EXERCISE DIRECTIONS: Repeat the listing from the line containing "The image size is (601, 339)." through the line containing "Action: (x=12, y=100)", replacing "installment" with "payment" and changing nothing else, and omit the pictures.

GIVEN ENTRIES:
»»

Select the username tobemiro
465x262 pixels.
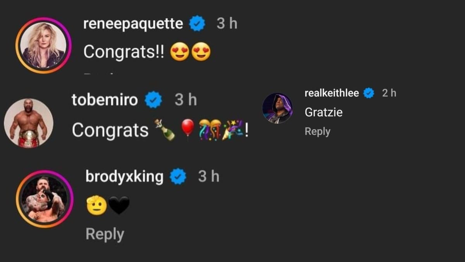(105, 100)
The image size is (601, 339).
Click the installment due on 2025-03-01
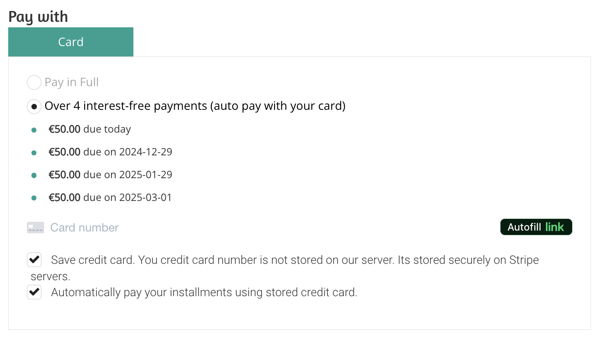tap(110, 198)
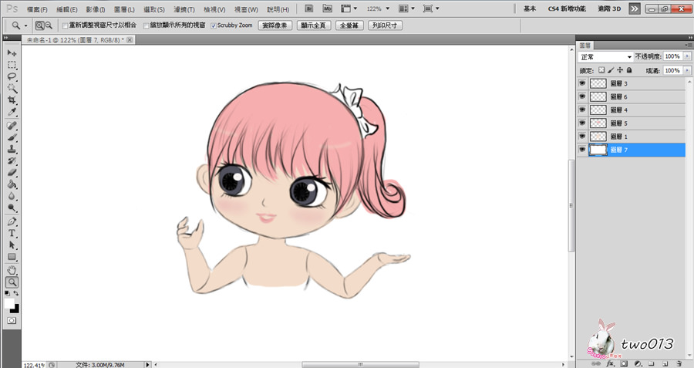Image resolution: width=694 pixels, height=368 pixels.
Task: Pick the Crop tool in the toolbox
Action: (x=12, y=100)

««
»»

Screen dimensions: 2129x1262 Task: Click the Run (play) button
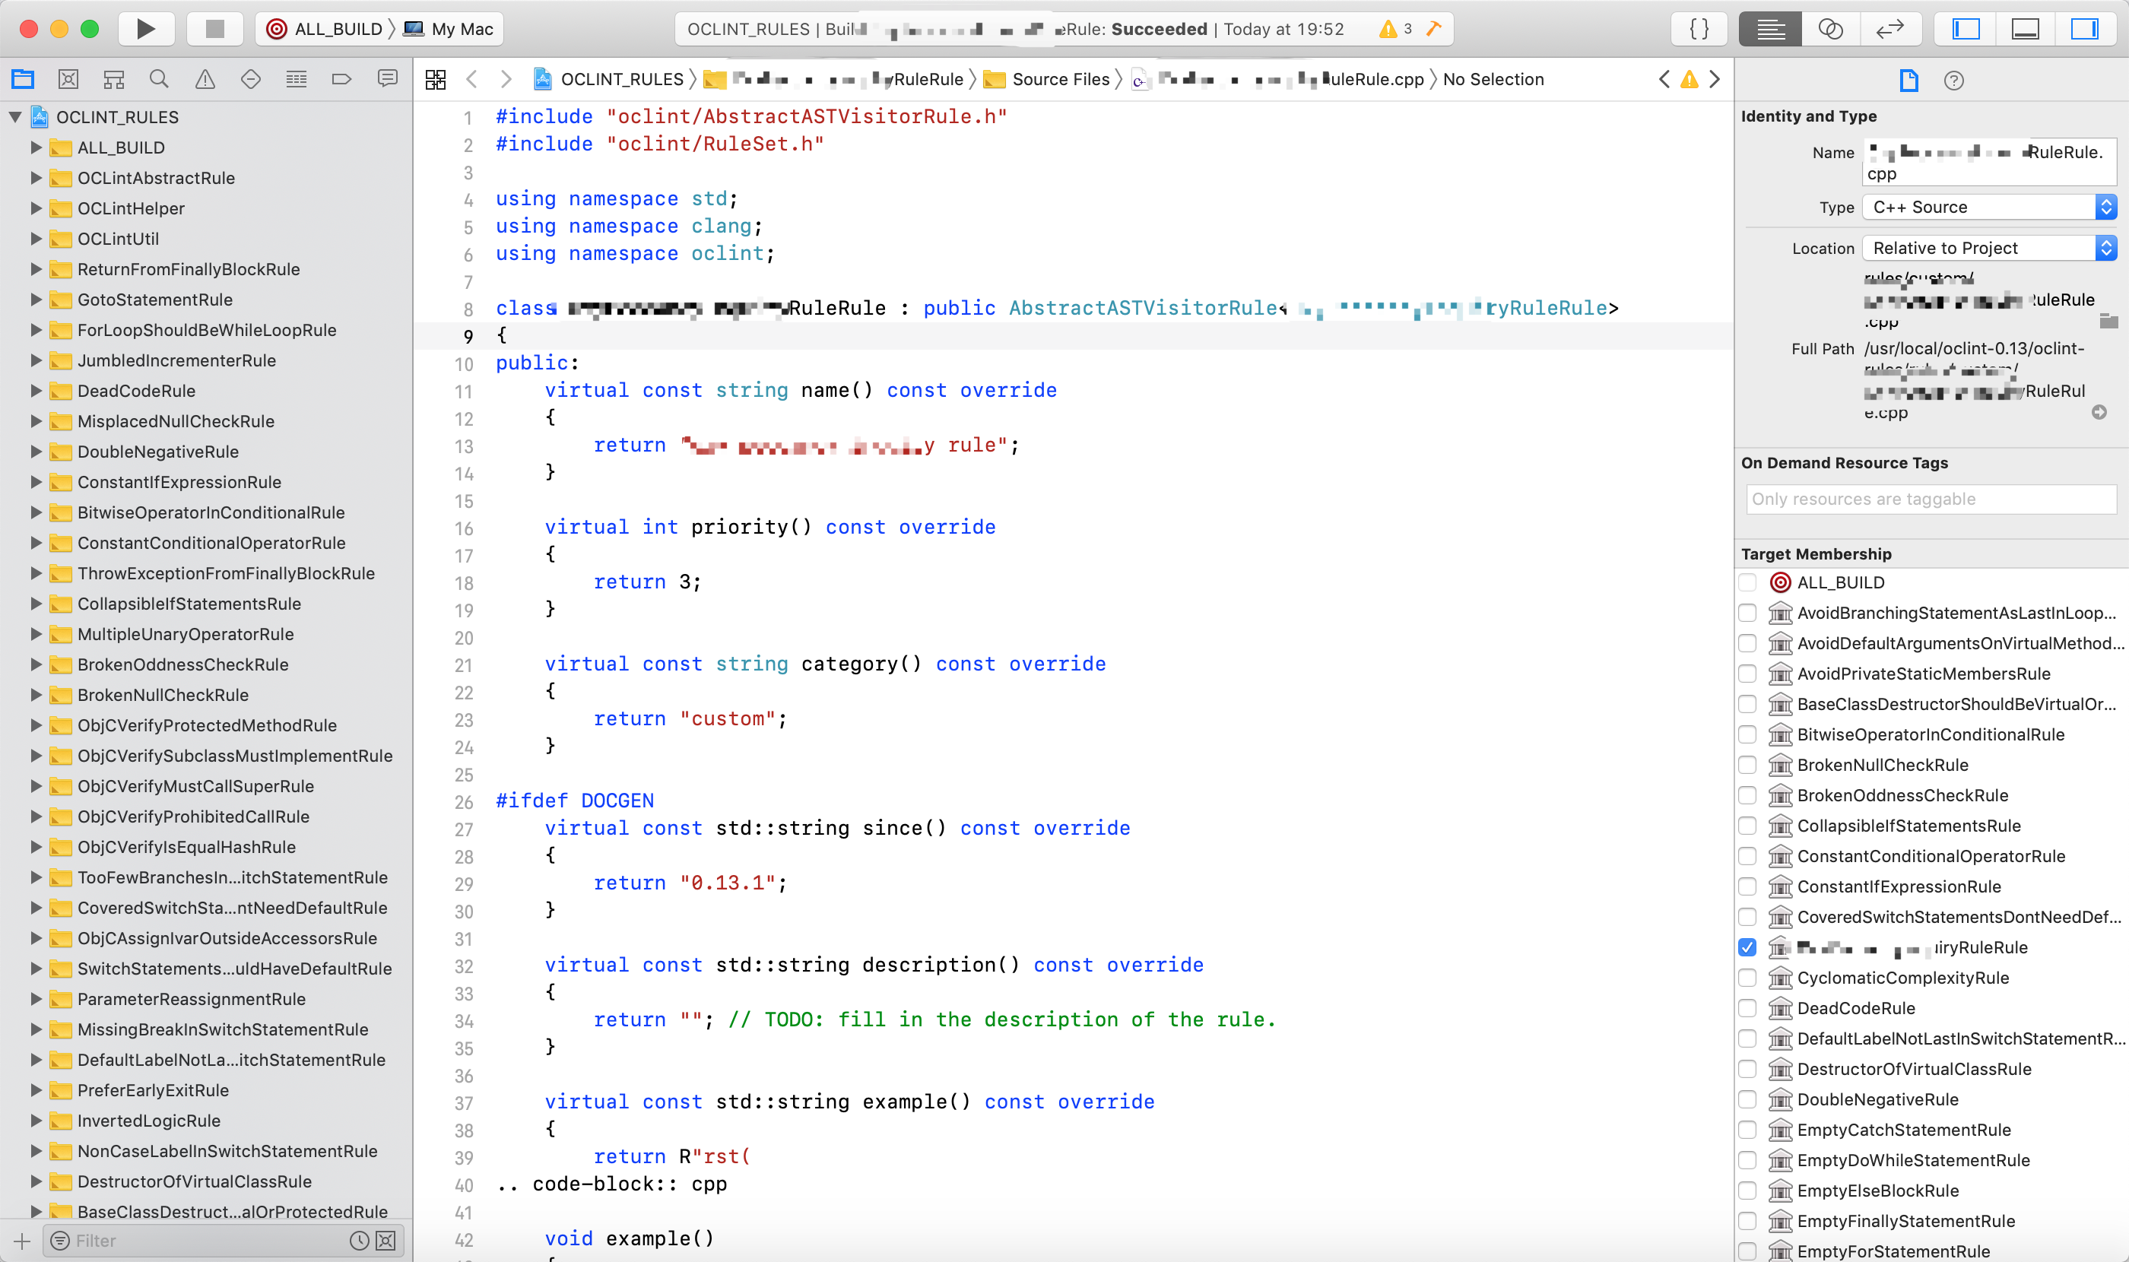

««

THE OUTPUT:
The image size is (601, 339).
Click the payment due on 2025-03-01
tap(110, 198)
Image resolution: width=694 pixels, height=368 pixels.
Task: Pick the Crop tool in the toolbox
Action: (x=12, y=100)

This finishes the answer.